-- Задание 1 --
Выведи без изменений строки записей: всё от самого начала записей вниз до строки с "pyautogui.click(x=594, y=196)" включительно. Изображения в ответ не включай.

В один исторический миг на Руси все чужое начало признаваться властью «своим», а все исконное в одночасье стало третироваться как «негодное». Это явилось потрясением национально-религиозного сознания. Историк Церкви, в целом весьма высоко оценивавший «петровскую революцию», вынужден был признать, что «все преобразования Царя были проникнуты духом секуляризации, который поколебал всю совокупность норм народной жизни»[439].

Впервые в русской истории властью завладел и ею безраздельно начал распоряжаться не просто «плохой правитель». Суть несчастья состояла не в «самодурстве», «кураже», «прихотях» и «жестокостях» — такие качества и проявления верховной власти русские готовы были сносить, не ропща. Самое страшное состояло в том, что правитель «от Бога» стал творить «небожье дело», начал «разрушать русское». В таком восприятии происходящего сходились и сторонники протопопа Аввакума из числа «староверов», и приверженцы ортодоксального Православия.

-- Записи --
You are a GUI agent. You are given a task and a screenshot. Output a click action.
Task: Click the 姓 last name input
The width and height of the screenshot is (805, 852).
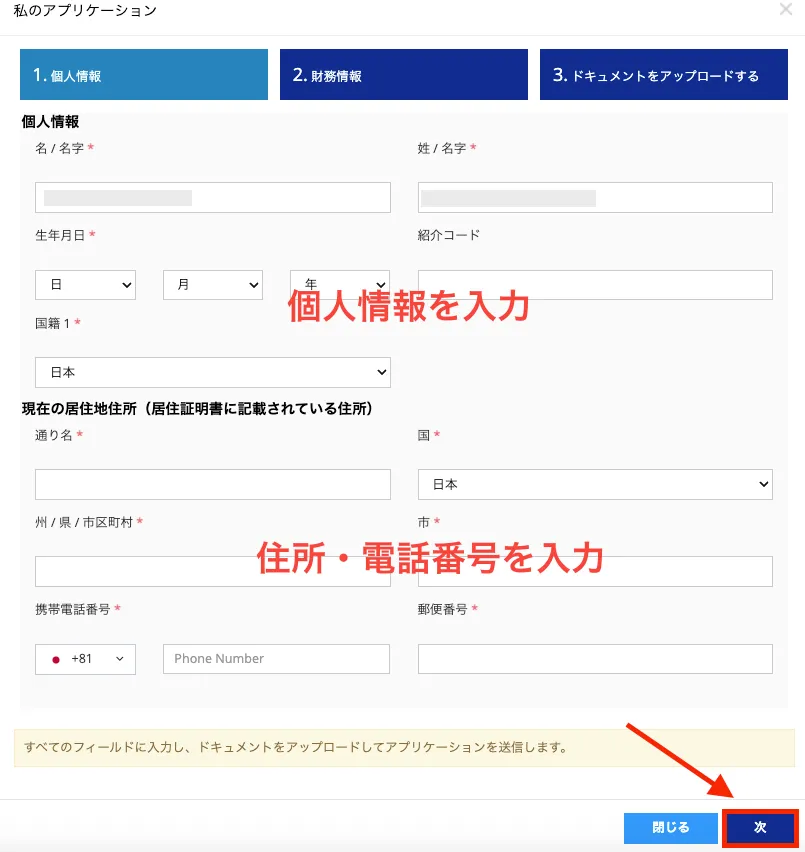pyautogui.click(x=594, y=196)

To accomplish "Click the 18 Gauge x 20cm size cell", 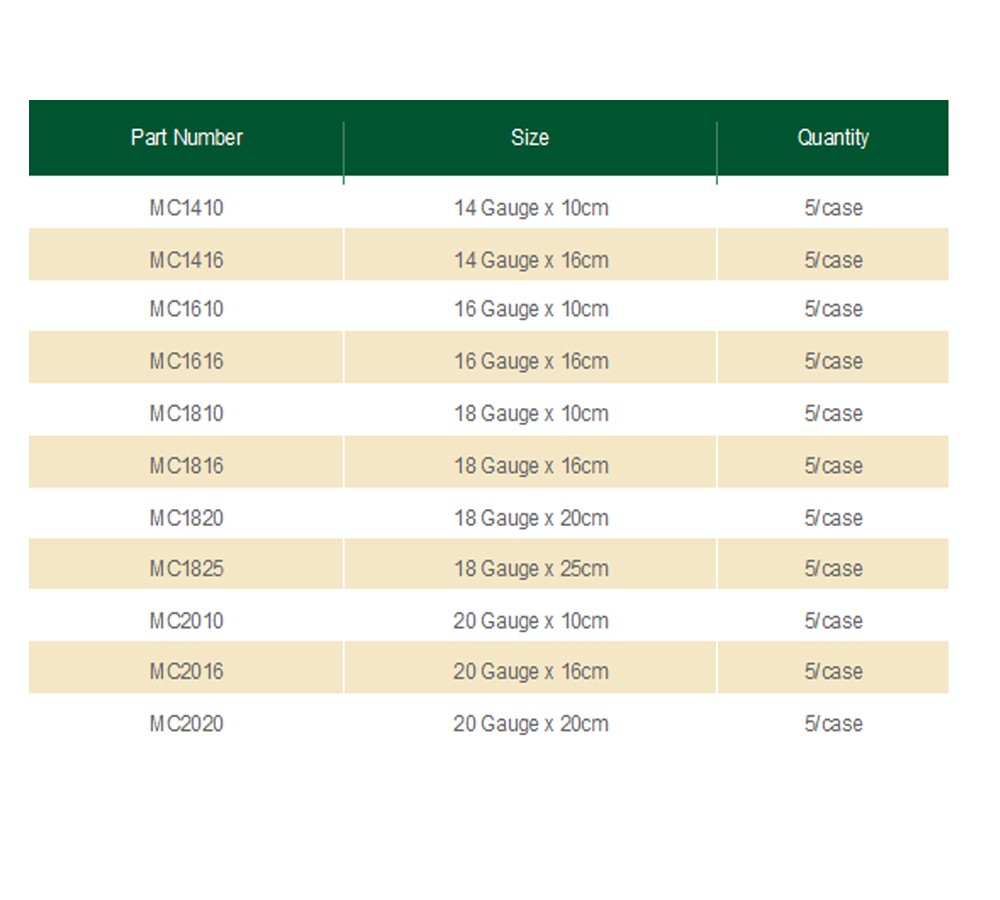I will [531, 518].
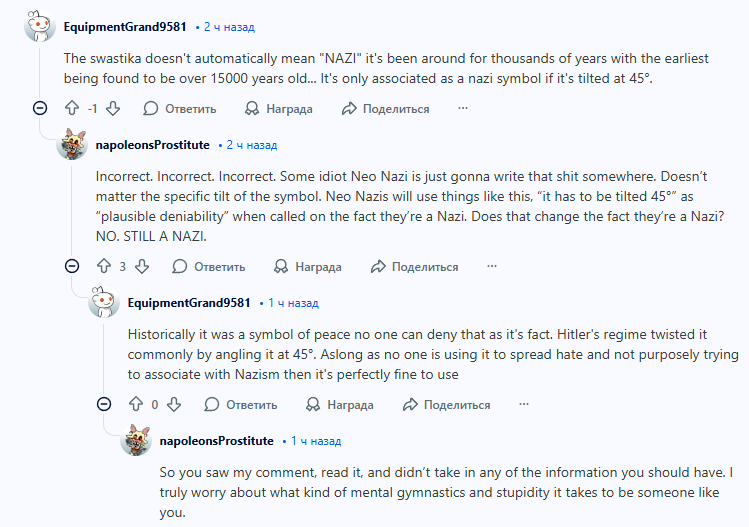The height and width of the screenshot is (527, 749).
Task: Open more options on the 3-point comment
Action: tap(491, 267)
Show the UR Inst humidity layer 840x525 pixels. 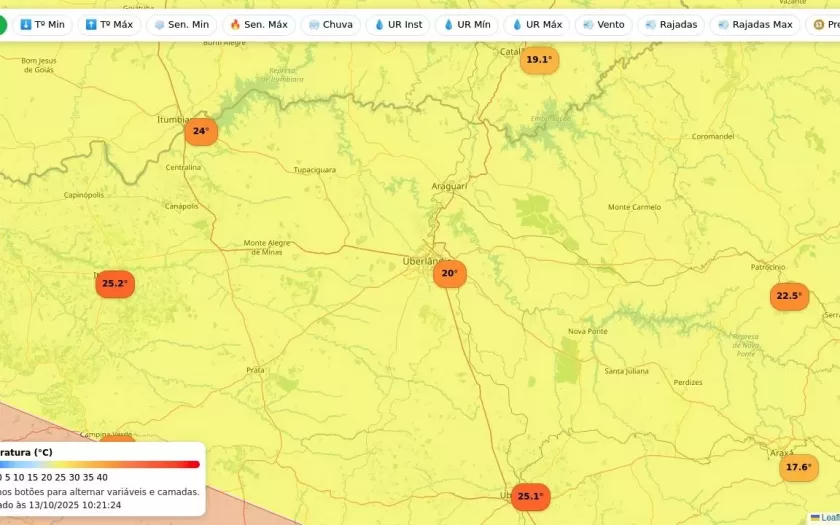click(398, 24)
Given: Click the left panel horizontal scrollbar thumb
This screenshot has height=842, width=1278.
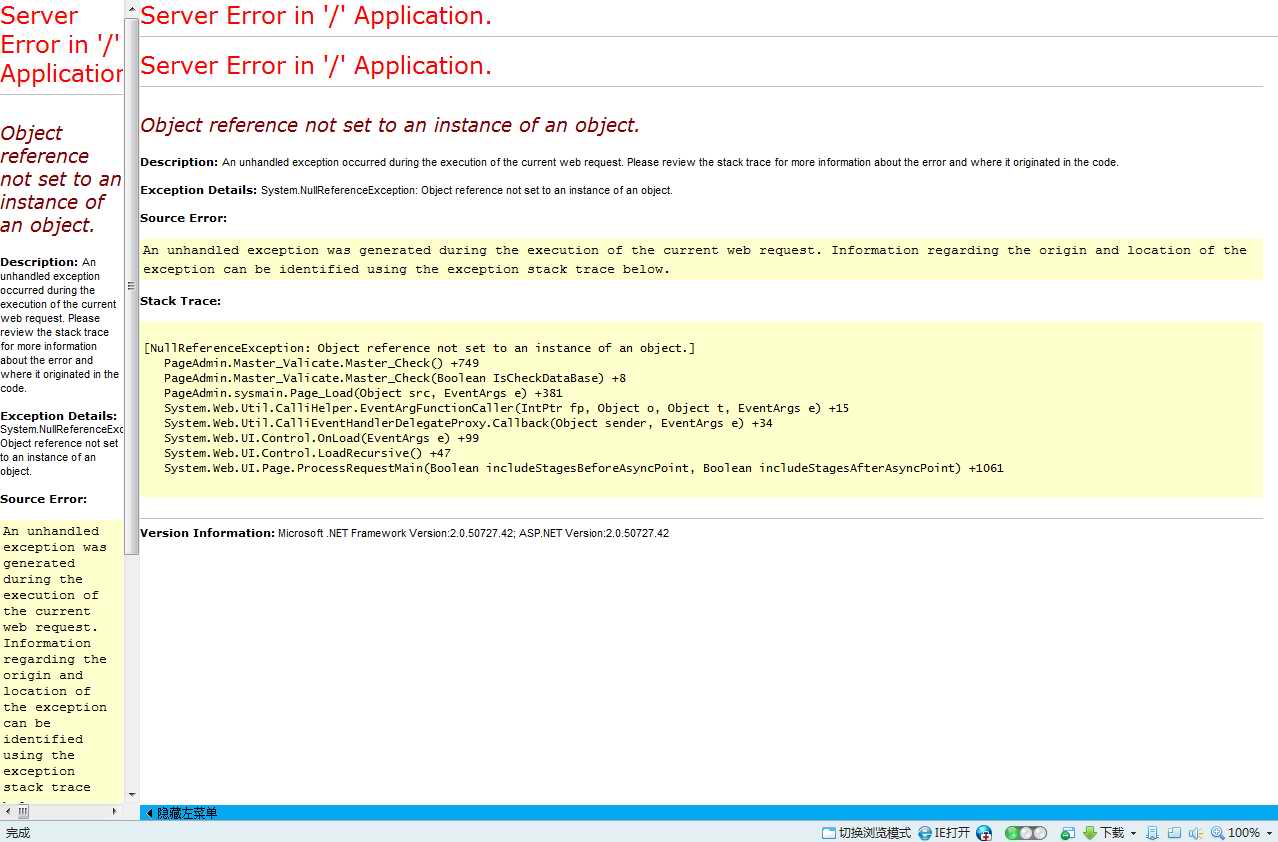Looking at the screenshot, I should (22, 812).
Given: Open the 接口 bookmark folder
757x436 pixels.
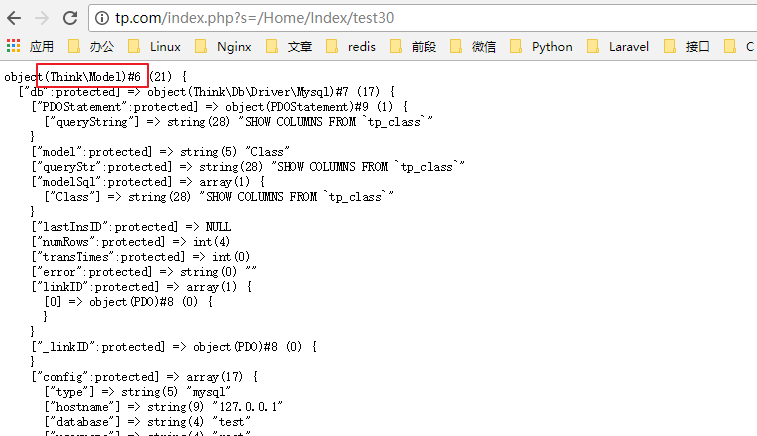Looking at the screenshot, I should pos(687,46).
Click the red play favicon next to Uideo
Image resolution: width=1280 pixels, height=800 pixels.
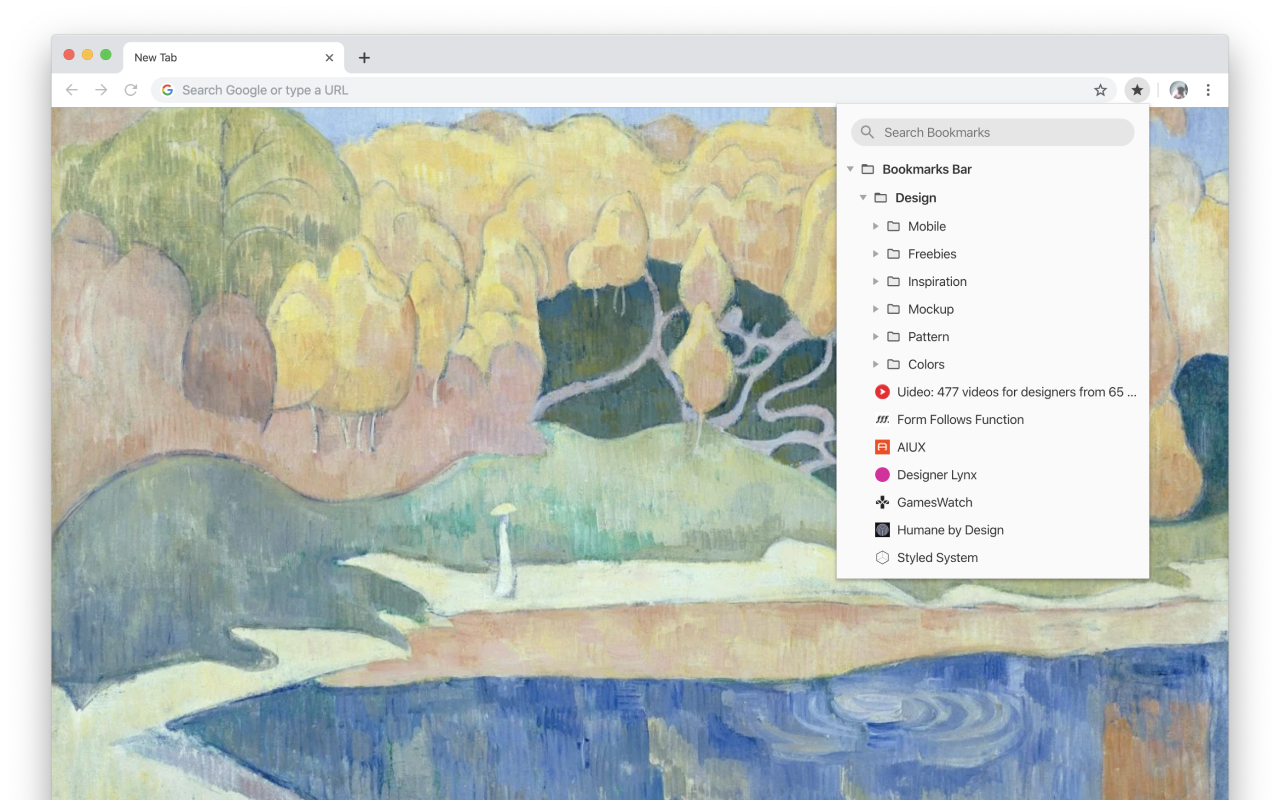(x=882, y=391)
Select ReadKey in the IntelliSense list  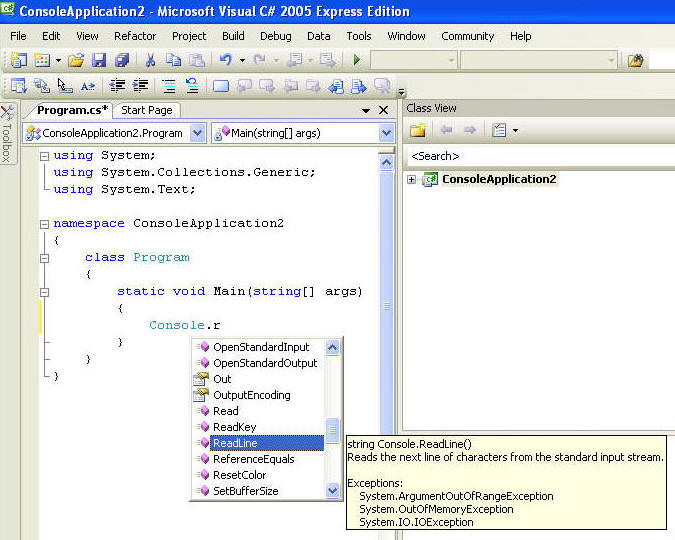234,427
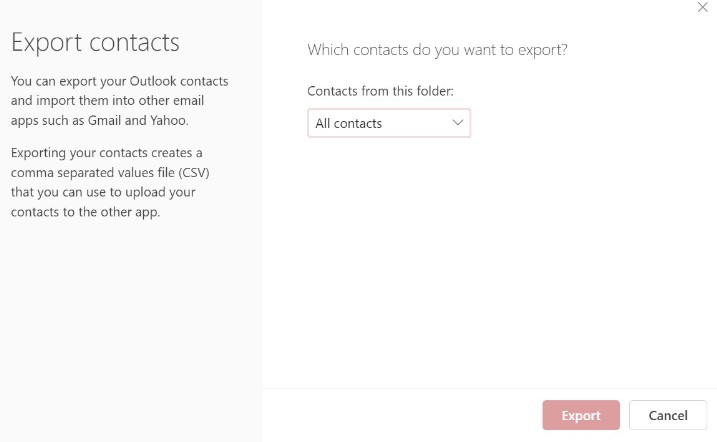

-- Задание 2 --
Продолжи текст о восприятии петровских преобразований на Руси, начиная сразу после его последнего предложения.

-- Ожидаемый ответ 1 --
You are a GUI agent. You are given a task and a screenshot. Output a click action.
Task: Click the 姓 last name input
The width and height of the screenshot is (805, 852).
pyautogui.click(x=594, y=196)

-- Ожидаемый ответ 2 --
Грубые и безоглядные нововведения Петра Алексеевича способствовали обострению эсхатологических переживаний и ожиданий, которые никогда в православном мире не исчезали, но обострялись до чрезвычайности в моменты исторических потрясений. По заключению исследователя, «Пришествие антихриста ожидалось в 1666 г., когда оно не исполнилось, стали считать его, 1666 г., не от Рождения Христа, а от Его Воскресения т. е. стали ждать его в 1699 г. (1666–1–33=1699). И всего за несколько дней до начала этого года (25 августа 1698 г.; следует иметь в виду, что новый год начинался 1 сентября) явился Петр из первого своего заграничного путешествия, причем его пребывание было сразу же ознаменовано целым рядом культурных нововведений (уже на следующий день началась насильственная стрижка бород; уничтожение бород было ознаменовано в новолетие 1699 г.; тогда же началась и борьба против национальной русской одежды и ряд других реформ того же порядка)[440].

С этим естественно связывали слух о том, что настоящего Царя за границей «убили» или «подменили», причем слухи эти начались еще до возвращения Петра. Надо полагать, что легенде о «подмененном царе» «способствовал и карнавальный маскарад Петра, который во время вояжа принял на себя роль урядника Петра Михайлова»[441].

Надвигающую угрозу русскому благочестию православные пастыри разглядели на самой ранней стадии ее явления. В своем «Завещании» Патриарх Иоаким (1674–1690) заповедовал: «Всякое государство свои нравы и обычаи имеет, в одеждах и поступках свое держит, чужого не принимают, чужих вер людям никаких достоинств не дают, молитвенных храмов им строить не позволяют»[442]. Голос Архипастыря Петром Алексеевичем услышан не был.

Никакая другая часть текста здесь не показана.